ちょっと嬉しい話
Vol.3.01.29-746 ちょっと嬉しい話
2022.01.29
新聞に読者投稿の「朝晴れエッセー」(産経新聞)なるものがある。
たまに、同感したり、なるほどと感心したり、ちょっとホロッとするようなエッセーに出会う。
今回は「中華屋と36年」というエッセーだ。
「悲しいニュースがあります」
美容院から帰って来た妻が、靴を脱ぐのももどかしげに言う。
「○○が閉店!」「え?」。言葉を継げない私。美容院の少し先にある中華屋が昨年末で店を閉めたのだという。
結婚してこの地で暮らし始めて36年、なじみだった店である。月に1回か2回、昼にビールで餃子、それから定食、というのが休日の楽しみのひとつだった。
夏にエアコンが故障し、汗をかきながらすすったラーメン、たまに1人でいくと「今日はお一人?」と声をかけてくれたおばさん、妻が骨折して出歩けないときには、持ち帰りの弁当にしてもらったこともあったっけ。さまざまな光景が浮かぶ。
妻がスマートフォンで撮ってきた写真の、シャッターに貼られた店主の挨拶と客の寄せ書きを見ると、矢も楯もたまらずこれまでのお礼をメモ用紙に書き、店に向かった。
シャッターには従業員の方の言葉もあり、読むうちに不意に涙が浮かび、大切なものをなくしたような、さびしく切ない思いが胸にこみ上げる。持ってきた紙を寄せ書きの隅にそっと貼った。

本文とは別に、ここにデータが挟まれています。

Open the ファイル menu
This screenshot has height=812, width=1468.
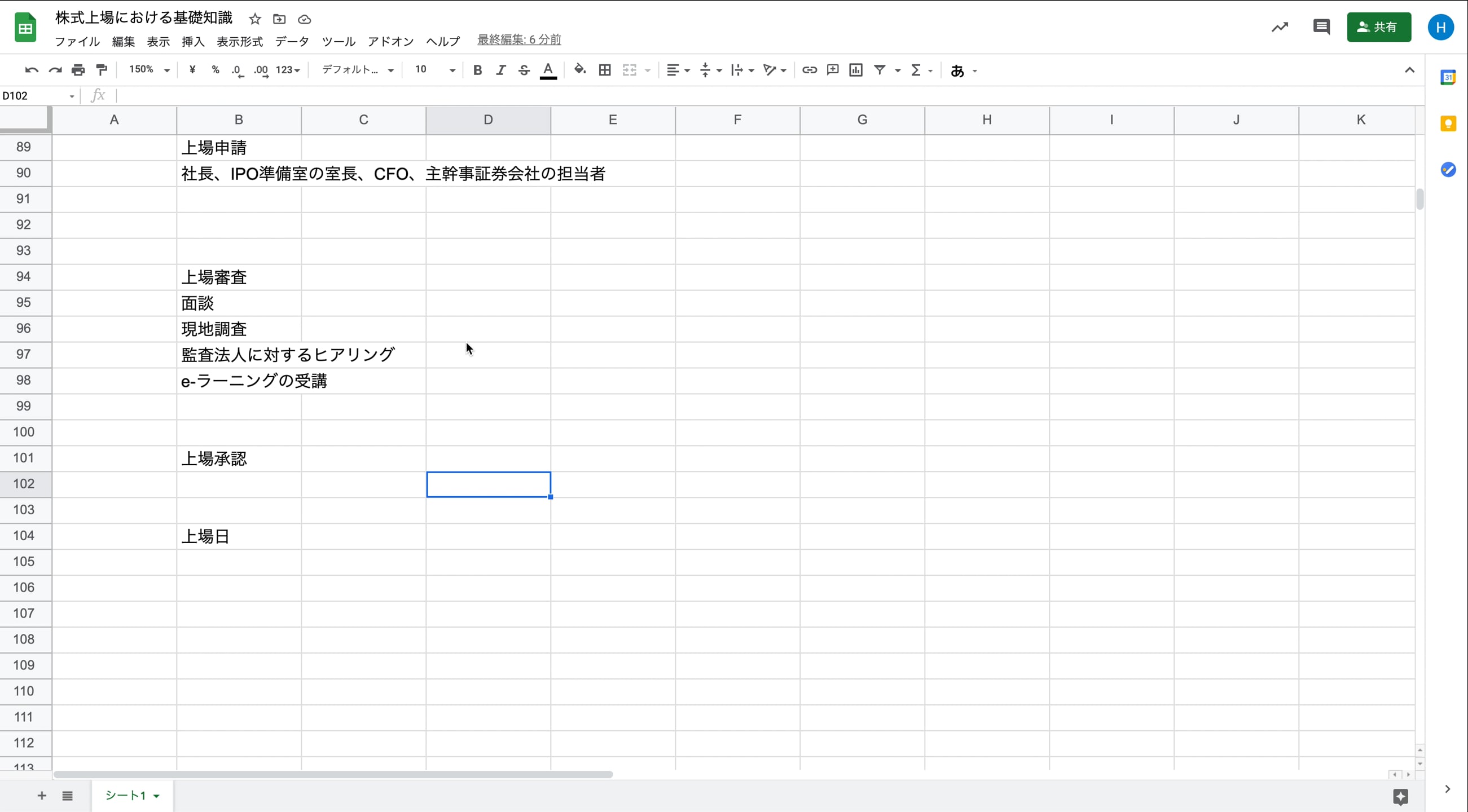tap(77, 41)
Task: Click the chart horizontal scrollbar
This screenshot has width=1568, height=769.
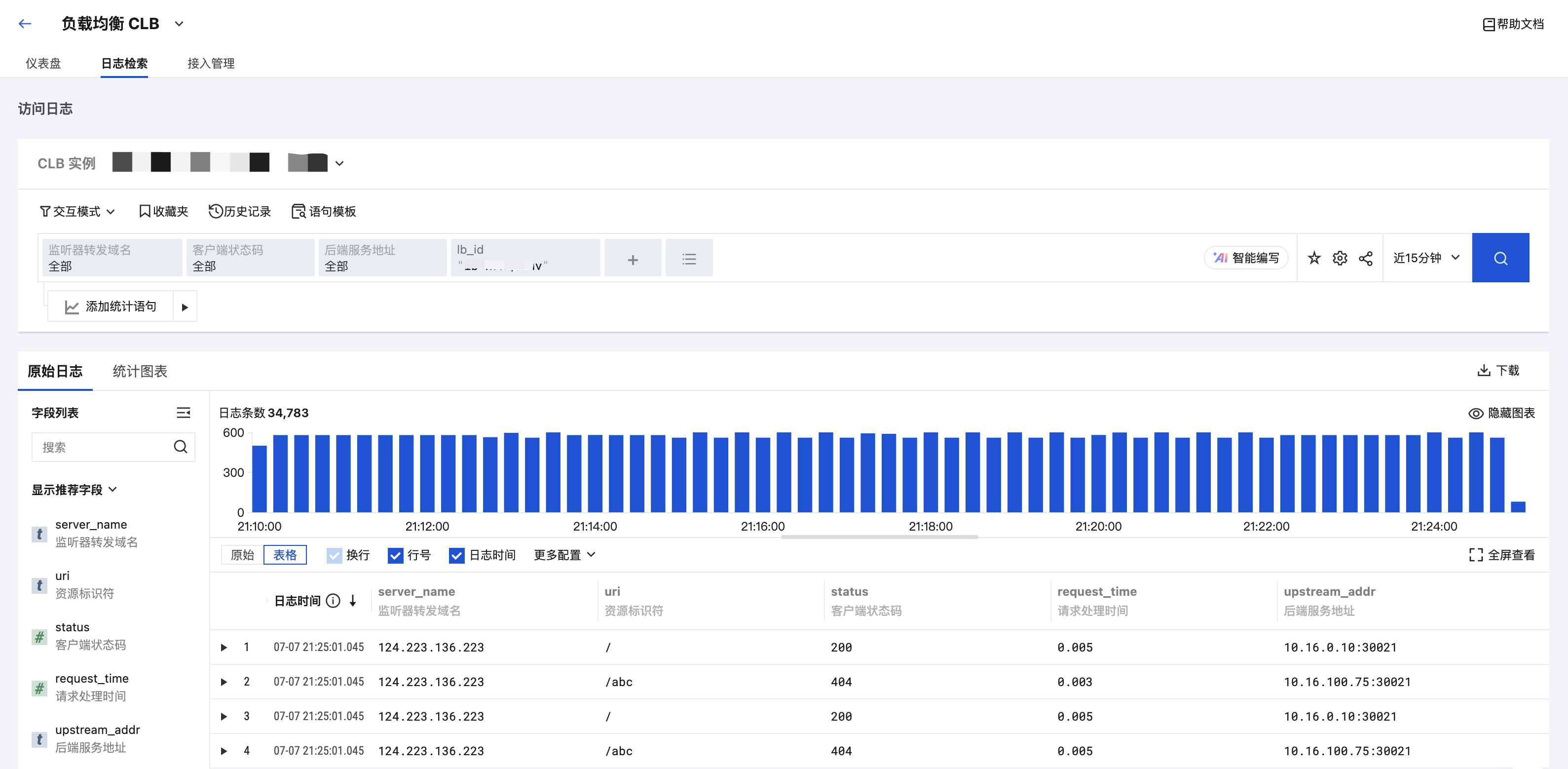Action: (x=879, y=537)
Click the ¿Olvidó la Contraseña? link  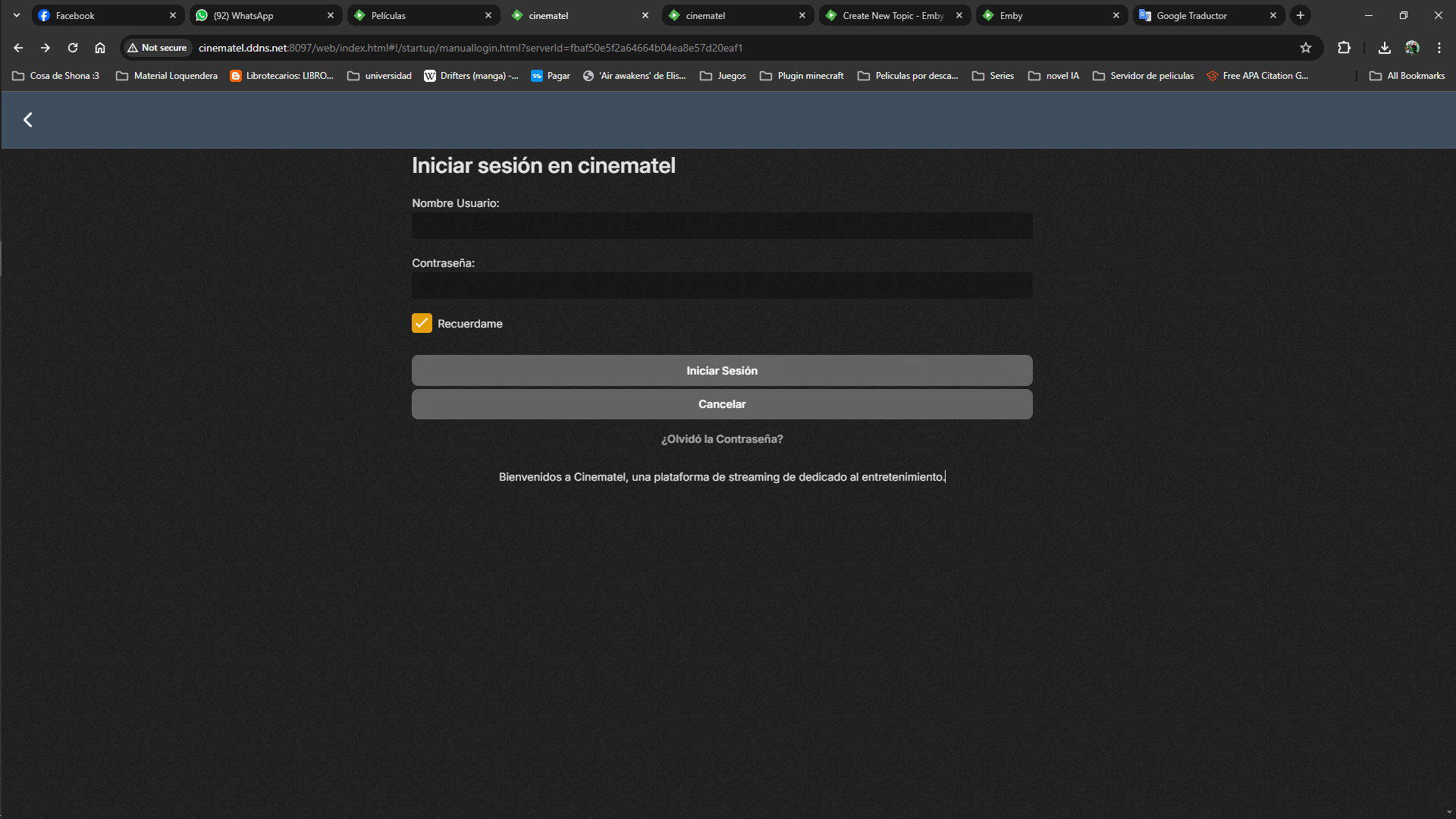tap(722, 439)
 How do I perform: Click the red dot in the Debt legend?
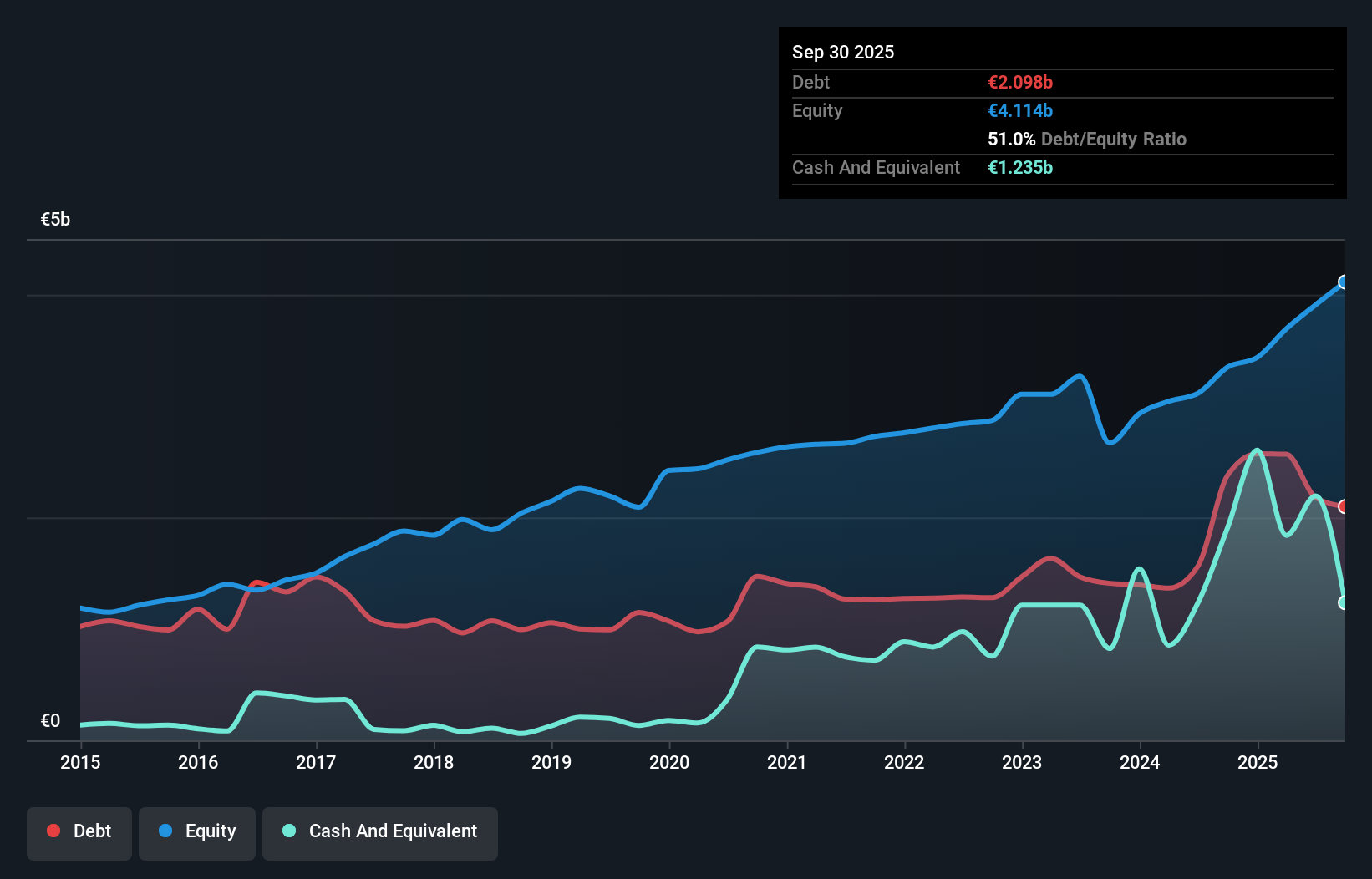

家に戻って妻としばし思い出を語り合い、ため息とともに「もう1回、行きたかったね」。年明け早々残念な話だが、そういう店に通えたのは幸せだったし、同じ思いを共有できる連れ合いがいるというのは、なんと幸せなことなんだろうと、あらためて気づかされもした。
お店の皆さん、長い間ありがとうございました。(了)
・・・I・F氏(65)
結局全部紹介してしまった。
なんていうか、久しぶりにほのぼのとした気分になった。
結婚した当初から今まで、36年間の結婚生活と共にあった「中華屋」。
月に1、2回夫婦ともに食事に訪れ、つかず離れずの何気ない会話こそ客と店の最高の距離感である。
シャッターに貼られた寄せ書きをみて、涙ぐむご主人。心優しいご亭主なのであろう。文面からもほんの少しカカア殿下の典型的な幸せな夫婦である。
さぞかし、中華屋のご家族もシャッターに貼られた寄せ書きをみて、これほどまでに愛されていたことを知って「やってきて良かった」とやはり涙されたのではないだろうか。
どんな理由でお止めになったのか知る由もないが、もしも “ コロナ ” が原因であったとしたら、何という罪深いウイルスであろうか。
ジイも遠い昔通った “ 雲助 ” という居酒屋があった。
狭い店にカウンターとほんの少しのテーブルがある小さな店だが、年配の女将が一人で切り盛りしていた。
忙しい時は客が勝手に冷蔵庫からビール出したり、料理を客に出すことも手伝うようなアットホームな店だった。
ジイとは商売上の取引もあり親しくしていただいたが、凛とした厳しい優しさが人気の秘密だったような気がする。
そんな、店だがジイが転勤して何年か経った頃、女将が亡くなったという知らせをいただいた。
女将のいない店で常連が集まり供養の酒盛りをしている写真が地元紙に載った。たとえ地方紙とはいえ、新聞が取り上げるほど知る人ぞ知る店だったのだろう。ジイはびっくりしたことを思い出す。
そう言えば、屋号が一風変わった “ 雲助 ” 。女将に似つかぬ名前、由来を聞いたと思うが忘れてしまった。
ああ、 “ もう一度雲助で飲みたかった ” は後の祭りだが、そんなあったかい店にめぐり会った人生、Fさんと同じく、幸せを感じちょっと嬉しい。